[Collection entries]
-- Start --

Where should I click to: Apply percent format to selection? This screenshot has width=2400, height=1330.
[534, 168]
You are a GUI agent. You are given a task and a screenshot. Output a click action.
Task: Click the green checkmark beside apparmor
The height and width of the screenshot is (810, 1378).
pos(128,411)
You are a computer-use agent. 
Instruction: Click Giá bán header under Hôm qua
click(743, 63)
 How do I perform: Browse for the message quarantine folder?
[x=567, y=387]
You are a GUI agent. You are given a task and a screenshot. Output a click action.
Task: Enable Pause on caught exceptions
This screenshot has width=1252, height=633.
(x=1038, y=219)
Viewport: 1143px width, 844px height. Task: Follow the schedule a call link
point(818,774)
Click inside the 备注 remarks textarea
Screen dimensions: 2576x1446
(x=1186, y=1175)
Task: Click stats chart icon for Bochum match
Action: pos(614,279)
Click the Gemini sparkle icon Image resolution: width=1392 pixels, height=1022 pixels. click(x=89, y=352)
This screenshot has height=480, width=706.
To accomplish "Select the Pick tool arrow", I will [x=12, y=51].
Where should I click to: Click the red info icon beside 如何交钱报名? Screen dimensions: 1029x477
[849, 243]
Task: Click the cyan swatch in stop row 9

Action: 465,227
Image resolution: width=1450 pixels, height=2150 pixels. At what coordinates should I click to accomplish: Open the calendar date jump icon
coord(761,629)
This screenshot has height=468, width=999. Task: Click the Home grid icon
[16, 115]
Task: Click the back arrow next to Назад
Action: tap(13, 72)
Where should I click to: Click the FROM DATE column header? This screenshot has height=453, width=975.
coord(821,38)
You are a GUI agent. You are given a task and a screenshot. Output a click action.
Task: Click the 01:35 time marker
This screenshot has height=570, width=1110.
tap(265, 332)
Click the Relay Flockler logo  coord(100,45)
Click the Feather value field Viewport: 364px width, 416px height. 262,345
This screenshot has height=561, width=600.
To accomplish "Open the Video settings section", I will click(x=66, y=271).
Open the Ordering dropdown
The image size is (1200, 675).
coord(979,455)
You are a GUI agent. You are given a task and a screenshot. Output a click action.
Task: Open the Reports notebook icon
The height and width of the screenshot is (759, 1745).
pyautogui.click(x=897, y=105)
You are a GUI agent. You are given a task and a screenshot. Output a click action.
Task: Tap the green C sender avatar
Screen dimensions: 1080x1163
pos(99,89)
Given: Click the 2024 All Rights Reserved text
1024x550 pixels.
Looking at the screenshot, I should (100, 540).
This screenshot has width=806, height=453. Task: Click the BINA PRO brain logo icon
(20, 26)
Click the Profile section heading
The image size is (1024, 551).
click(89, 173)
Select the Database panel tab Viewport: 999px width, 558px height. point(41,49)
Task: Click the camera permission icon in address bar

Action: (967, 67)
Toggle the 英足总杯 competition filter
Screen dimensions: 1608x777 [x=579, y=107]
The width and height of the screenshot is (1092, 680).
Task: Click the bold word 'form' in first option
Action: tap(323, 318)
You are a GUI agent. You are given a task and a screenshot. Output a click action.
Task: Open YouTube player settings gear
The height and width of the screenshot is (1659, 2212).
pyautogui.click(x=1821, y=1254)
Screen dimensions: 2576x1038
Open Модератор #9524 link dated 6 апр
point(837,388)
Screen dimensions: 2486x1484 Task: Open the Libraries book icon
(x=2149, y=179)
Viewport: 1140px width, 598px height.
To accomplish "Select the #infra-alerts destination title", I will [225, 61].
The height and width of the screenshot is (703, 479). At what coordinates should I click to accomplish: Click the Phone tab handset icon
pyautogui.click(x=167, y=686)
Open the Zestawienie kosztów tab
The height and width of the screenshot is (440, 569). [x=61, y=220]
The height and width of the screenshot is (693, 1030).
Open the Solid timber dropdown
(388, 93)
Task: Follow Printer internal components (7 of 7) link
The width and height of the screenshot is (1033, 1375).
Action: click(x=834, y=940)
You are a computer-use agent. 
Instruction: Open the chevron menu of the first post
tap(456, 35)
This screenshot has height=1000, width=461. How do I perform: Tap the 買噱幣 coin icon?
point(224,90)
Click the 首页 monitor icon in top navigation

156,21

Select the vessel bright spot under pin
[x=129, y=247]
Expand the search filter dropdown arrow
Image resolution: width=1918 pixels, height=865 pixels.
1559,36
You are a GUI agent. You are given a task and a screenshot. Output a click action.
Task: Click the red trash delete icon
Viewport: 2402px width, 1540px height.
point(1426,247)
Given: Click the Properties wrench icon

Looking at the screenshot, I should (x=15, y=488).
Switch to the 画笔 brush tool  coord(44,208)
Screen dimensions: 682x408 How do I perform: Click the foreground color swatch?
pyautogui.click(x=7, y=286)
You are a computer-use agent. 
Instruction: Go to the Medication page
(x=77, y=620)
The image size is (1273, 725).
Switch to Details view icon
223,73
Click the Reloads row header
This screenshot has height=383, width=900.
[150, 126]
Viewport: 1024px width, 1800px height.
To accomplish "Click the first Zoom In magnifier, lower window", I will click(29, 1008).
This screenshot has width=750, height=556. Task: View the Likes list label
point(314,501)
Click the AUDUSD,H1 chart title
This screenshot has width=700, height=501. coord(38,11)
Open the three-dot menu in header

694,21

-- End --

Copy the rows above verbatim, from the line containing "Click inside the 备注 remarks textarea" through the line containing "Click the Feather", including both of those lines.

Click inside the 备注 remarks textarea
Screen dimensions: 2576x1446
(x=1186, y=1175)
Task: Click stats chart icon for Bochum match
Action: pos(614,279)
Click the Gemini sparkle icon Image resolution: width=1392 pixels, height=1022 pixels. click(x=89, y=352)
This screenshot has height=480, width=706.
To accomplish "Select the Pick tool arrow", I will [x=12, y=51].
Where should I click to: Click the red info icon beside 如何交钱报名? Screen dimensions: 1029x477
[849, 243]
Task: Click the cyan swatch in stop row 9

Action: 465,227
Image resolution: width=1450 pixels, height=2150 pixels. At what coordinates should I click to accomplish: Open the calendar date jump icon
coord(761,629)
This screenshot has height=468, width=999. Task: Click the Home grid icon
[16, 115]
Task: Click the back arrow next to Назад
Action: tap(13, 72)
Where should I click to: Click the FROM DATE column header? This screenshot has height=453, width=975.
coord(821,38)
You are a GUI agent. You are given a task and a screenshot. Output a click action.
Task: Click the 01:35 time marker
This screenshot has height=570, width=1110.
tap(265, 332)
Click the Relay Flockler logo  coord(100,45)
Click the Feather value field Viewport: 364px width, 416px height. 262,345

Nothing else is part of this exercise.